Take Manual Control of Reactor
At any time, a computer may monitor the Reactor, trigger events, activate relays, or change configuration settings. This wireless version will allow easy access to the board even if it's installed in an out of the way location. A computer can take over a Reactor or a Reactor can operate autonomously (without a computer). The Reactor Configuration Utility (part of Base Station) provides over 100 pre-set configurations that will help you understand the capabilities of the Reactor and provide you a starting point for your own application.
About 802.15.4 Wireless
802.15.4 is not one of the most widely known wireless technologies but it is easy to setup and use, and vey reliable. You will need a 802.15.4 modem that plugs into your USB port of your computer to talk any number of 802.15.4 relays with a standard range of 300' and up to 1 mile. You can choose the distance of the module installed at checkout.!
802.15.4 Wireless Modules
This board is equipped with a 802.15.4 Module. The 802.15.4 communications module adds wireless communications to the board. The 802.15.4 module is powered from the board. The board itself will require 12 volts of power and can be hard wired or you can purchase a "wall wart" type Power Supply at checkout. Click the following link for a spec sheet on the XBeeŽ Multipoint RF Modules.
As with any wireless technologies, for optimal performance it needs to be line-of-sight. In other words the antennas of the board and modem must "see" each other to get the optimal range or even be able to communicate at all. Select the External Antenna option to provide better range especially when controller will be mounted in an enclosure or behind a wall or obstruction.

**Brief**
Write the next part of the wireless Reactor board description above, picking up after its final sentence.

**Dataset excerpt**
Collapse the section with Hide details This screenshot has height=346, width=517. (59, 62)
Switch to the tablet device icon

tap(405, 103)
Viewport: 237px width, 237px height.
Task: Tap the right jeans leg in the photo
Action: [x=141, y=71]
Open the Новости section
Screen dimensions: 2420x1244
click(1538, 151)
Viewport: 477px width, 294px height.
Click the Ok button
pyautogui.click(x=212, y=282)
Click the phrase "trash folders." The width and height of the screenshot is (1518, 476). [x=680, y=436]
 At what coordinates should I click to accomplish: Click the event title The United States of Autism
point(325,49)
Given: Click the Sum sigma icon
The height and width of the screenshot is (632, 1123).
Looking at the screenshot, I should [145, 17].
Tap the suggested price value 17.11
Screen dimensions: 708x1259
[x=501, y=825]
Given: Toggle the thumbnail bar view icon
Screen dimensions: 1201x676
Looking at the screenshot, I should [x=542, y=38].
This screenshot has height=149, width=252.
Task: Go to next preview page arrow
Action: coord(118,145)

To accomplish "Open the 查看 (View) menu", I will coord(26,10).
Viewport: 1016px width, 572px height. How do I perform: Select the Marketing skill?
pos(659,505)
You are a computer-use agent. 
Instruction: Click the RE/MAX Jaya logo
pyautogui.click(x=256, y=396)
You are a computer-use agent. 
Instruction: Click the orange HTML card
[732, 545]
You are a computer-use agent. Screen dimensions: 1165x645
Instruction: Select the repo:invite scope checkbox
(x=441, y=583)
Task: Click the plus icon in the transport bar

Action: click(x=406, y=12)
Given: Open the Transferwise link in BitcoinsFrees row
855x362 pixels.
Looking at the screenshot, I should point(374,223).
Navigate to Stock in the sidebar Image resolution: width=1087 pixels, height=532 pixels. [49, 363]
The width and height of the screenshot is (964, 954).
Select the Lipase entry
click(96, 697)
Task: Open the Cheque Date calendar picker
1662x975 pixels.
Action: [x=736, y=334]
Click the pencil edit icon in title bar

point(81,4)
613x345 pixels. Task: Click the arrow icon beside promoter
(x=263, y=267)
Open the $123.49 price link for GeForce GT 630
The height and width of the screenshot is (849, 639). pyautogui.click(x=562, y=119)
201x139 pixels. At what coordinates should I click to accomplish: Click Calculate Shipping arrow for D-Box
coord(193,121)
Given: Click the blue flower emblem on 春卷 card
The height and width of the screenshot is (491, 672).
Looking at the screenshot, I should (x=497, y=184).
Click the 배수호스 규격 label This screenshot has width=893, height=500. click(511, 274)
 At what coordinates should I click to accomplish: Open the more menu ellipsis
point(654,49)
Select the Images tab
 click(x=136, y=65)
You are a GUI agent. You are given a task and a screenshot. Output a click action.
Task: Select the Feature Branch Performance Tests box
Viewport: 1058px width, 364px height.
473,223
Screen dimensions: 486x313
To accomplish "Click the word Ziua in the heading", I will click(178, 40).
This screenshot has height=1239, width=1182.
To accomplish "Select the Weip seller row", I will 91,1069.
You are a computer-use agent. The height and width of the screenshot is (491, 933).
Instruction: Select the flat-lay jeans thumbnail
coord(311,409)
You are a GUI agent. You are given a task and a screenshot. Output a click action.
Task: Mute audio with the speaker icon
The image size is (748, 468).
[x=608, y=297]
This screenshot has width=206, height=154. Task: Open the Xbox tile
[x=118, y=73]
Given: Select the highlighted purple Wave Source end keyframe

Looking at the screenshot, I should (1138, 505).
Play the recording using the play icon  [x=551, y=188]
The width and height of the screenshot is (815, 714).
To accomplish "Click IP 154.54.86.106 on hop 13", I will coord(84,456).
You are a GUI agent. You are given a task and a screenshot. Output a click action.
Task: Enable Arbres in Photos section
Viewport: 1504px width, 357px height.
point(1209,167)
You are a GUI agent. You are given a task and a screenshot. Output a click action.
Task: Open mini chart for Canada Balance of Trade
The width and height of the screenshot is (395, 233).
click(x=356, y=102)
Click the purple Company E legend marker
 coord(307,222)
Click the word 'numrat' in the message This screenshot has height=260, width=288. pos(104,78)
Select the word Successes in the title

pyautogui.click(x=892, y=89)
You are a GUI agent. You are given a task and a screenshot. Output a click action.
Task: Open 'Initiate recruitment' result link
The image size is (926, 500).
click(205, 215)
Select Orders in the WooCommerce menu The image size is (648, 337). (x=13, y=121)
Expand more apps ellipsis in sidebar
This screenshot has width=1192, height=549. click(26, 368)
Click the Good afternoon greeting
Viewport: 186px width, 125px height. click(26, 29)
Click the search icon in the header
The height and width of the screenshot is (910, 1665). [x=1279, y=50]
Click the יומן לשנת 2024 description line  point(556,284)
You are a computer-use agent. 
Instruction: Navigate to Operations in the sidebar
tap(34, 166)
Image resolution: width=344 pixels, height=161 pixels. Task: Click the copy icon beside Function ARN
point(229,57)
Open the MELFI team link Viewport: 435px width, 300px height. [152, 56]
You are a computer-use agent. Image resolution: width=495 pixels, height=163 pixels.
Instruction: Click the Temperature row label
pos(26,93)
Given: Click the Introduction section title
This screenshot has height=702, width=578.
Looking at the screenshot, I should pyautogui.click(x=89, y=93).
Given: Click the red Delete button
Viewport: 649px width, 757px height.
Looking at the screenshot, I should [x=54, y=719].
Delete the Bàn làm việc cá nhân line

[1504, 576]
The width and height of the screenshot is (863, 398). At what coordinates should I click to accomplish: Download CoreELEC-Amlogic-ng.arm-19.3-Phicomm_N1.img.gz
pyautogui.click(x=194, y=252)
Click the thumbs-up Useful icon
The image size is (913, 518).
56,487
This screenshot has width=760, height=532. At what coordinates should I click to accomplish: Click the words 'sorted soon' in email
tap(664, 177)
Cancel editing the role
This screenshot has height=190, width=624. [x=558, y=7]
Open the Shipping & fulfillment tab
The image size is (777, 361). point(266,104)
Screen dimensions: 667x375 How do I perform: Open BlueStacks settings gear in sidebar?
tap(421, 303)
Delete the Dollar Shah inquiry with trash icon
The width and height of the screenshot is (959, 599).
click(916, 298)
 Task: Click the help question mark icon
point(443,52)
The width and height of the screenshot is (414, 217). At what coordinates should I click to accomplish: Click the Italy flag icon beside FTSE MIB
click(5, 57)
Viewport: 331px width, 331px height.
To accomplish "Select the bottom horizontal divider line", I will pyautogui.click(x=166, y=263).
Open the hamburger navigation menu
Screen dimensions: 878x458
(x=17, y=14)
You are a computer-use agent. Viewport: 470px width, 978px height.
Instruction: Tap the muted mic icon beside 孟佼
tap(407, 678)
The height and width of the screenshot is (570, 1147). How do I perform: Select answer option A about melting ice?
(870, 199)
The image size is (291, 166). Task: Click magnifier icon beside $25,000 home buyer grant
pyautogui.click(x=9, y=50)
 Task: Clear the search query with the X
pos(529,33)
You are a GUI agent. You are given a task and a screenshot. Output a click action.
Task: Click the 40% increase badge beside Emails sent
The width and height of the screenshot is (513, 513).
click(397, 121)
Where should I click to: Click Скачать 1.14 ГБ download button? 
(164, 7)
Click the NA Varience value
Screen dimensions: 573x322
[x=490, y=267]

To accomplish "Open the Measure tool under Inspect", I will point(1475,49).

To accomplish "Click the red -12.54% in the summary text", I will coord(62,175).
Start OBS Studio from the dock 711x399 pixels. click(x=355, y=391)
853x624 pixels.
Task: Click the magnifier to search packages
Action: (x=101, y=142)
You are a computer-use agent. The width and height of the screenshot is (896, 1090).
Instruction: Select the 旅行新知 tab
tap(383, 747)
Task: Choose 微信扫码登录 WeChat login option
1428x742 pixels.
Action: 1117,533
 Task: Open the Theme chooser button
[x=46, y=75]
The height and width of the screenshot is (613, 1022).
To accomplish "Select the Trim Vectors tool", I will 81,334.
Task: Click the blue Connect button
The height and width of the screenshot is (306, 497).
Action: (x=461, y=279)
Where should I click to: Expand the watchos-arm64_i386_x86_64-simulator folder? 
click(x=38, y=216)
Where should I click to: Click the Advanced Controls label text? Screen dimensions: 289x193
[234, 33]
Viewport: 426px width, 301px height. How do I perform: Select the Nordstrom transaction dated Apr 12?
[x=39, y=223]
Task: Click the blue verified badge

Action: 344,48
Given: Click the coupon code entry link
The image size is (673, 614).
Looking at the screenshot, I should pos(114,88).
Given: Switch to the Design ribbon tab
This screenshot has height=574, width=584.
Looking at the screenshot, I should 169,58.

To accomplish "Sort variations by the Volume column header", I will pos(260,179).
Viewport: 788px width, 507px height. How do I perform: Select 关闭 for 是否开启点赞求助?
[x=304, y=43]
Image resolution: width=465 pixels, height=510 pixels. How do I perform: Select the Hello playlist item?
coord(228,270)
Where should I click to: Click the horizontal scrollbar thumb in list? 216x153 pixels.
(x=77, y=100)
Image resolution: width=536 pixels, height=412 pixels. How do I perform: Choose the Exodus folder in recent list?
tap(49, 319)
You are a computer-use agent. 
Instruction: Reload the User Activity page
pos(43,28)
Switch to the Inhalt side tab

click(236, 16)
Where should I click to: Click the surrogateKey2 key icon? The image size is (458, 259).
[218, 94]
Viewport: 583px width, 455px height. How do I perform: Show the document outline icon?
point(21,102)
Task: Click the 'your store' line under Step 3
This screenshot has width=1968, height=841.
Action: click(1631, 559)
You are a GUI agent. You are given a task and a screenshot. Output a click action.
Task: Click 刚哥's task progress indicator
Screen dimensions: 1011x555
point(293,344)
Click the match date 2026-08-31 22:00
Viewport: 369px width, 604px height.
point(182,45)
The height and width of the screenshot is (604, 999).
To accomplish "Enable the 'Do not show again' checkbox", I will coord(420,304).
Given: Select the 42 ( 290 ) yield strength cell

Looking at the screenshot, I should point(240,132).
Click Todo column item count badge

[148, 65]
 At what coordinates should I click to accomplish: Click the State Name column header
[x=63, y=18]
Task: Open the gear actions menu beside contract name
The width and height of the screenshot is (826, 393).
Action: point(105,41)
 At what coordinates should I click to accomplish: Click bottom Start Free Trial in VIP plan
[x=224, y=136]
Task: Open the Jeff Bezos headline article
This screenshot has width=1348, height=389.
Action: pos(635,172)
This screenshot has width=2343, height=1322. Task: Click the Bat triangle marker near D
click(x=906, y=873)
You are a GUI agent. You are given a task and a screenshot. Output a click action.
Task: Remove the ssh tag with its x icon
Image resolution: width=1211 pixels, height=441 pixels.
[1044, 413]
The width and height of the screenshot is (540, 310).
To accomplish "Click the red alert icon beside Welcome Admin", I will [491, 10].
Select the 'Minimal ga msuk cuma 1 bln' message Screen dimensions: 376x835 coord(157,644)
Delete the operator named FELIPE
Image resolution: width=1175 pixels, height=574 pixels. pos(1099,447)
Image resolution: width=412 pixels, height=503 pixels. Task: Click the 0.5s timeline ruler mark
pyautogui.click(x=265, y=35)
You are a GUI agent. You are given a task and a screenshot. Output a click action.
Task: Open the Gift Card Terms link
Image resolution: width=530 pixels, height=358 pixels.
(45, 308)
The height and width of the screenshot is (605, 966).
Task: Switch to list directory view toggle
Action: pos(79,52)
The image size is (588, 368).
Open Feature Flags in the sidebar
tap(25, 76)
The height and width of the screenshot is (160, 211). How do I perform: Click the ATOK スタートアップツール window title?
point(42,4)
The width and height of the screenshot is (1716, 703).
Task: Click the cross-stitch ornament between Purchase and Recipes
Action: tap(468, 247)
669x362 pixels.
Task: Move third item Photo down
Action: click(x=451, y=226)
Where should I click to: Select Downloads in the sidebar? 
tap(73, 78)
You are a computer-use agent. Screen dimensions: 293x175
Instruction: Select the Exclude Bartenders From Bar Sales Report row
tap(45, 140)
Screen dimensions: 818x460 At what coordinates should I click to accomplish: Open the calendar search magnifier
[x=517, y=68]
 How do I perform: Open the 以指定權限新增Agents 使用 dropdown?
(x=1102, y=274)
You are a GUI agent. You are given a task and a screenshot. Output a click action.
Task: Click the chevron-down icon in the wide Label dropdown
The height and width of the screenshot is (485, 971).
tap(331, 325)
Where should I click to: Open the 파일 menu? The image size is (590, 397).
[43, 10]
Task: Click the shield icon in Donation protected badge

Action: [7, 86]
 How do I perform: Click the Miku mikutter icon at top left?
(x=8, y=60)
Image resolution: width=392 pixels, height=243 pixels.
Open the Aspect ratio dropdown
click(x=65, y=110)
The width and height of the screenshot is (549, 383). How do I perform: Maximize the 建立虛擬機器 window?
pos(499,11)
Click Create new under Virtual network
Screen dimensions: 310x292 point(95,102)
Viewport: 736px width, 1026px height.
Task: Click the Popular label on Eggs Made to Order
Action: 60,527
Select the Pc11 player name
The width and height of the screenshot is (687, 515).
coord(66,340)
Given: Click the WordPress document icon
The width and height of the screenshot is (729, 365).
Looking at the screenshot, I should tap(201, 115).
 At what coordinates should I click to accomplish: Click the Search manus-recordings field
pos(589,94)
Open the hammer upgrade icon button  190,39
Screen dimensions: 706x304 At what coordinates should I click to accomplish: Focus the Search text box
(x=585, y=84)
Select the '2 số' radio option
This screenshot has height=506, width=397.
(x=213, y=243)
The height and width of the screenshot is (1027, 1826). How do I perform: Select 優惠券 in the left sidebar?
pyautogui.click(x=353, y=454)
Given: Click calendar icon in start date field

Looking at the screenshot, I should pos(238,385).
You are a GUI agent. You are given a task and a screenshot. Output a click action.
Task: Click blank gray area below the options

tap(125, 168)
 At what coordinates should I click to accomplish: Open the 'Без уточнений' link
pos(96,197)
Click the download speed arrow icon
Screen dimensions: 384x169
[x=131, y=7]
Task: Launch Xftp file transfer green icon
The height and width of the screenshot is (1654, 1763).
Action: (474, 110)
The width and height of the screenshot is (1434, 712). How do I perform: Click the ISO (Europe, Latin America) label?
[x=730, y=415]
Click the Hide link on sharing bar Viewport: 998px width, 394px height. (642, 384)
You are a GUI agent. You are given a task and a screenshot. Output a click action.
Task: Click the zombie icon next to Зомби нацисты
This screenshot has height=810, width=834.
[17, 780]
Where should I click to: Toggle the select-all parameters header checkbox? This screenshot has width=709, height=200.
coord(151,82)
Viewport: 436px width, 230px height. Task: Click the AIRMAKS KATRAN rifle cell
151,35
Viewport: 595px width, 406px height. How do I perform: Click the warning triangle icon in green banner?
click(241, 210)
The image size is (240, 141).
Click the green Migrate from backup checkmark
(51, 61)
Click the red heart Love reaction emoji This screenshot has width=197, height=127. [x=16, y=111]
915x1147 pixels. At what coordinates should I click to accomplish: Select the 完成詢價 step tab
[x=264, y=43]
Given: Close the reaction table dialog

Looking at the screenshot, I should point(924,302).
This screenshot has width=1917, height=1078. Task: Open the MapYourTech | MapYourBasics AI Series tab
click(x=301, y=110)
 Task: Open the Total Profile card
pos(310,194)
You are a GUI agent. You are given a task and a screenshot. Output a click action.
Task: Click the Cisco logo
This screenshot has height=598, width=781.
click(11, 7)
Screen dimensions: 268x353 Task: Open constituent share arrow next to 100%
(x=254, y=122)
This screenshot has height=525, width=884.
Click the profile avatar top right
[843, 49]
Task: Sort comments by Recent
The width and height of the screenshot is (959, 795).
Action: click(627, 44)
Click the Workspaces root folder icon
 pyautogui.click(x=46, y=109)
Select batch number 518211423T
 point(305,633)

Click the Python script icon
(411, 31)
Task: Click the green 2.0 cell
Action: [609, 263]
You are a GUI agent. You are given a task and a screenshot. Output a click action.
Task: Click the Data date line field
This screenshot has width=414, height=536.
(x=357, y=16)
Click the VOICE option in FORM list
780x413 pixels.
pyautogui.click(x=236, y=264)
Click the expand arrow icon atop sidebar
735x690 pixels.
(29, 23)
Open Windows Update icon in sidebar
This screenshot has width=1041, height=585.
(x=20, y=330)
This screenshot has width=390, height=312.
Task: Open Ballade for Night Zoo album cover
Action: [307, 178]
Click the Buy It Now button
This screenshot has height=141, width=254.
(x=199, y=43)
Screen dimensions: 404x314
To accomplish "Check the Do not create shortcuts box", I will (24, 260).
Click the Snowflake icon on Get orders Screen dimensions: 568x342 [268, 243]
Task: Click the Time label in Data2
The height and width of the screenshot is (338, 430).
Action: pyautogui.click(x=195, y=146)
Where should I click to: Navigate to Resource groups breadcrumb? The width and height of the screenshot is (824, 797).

**Final result**
External Antenna Option
The External Antenna option is available with the 300' and 1-mile range modules and has a short pig tail that connects to a button on the 802.15.4 external module. Please note that the internal antenna modules (shown above) have antennas that are about an inch long and integrated into the module. The external antenna cannot be used on an internal antenna module or added after purchase. Prices shown are with the 300' internal antenna option. 802.15.4 Modules
802.15.4 Wireless Modem
Plug the XBP24-AUI-EXT_ZIGMO modem into the USB Port of your computer. The modem will mount as a COM port on your PC. Open the COM port and start sending data to the modem. The modem will forward your data to all Wireless 802.15.4 compliant devices within range (it is also possible to speak to a specific device when other controllers are in range). Mounting slots on the modem make it easy to attach to a wall to allow for line-of-site operation. The modem is also available at checkout. 802.15.4 Modem
Once a Reactor is configured, the Reactor monitors inputs. When inputs reach user-defined limits, relays can turn on or off. Reactors allow much more than simple relay control. Reactor inputs can trigger timers and rotations. A timer allows a relay to activate over a duration of time. A rotation is a simple counter, in which relays can be assigned to each "count". This allows powerful functions such as relay activation sequencing, flashing, and stepping. Event Piping allows timers and rotations to trigger other timers and rotations. This is very powerful for setting up complex relay activation sequences.
8 Inputs Available
Reactor Inputs play a vital role in the use of a Reactor controller. Analog inputs are simply inputs that are sensitive to voltages. Analog Inputs are capable of reading switches and sensors operating in the 0 to 5VDC range. Once configured, the Reactor CPU is constantly monitoring external sensors using 8 analog inputs that can read switches, resistance changes, or voltages from 0 to 5VDC. Inputs can be configured to trigger relays, relay timers and relay activation sequences.
Input Voltage Changes
Analog Inputs are very special in that they are sensitive to voltage changes. In the case of a Reactor controller, analog inputs have an 8-bit resolution, meaning the voltage input (from 0 to 5VDC) is interpreted as a value from 0 to 255.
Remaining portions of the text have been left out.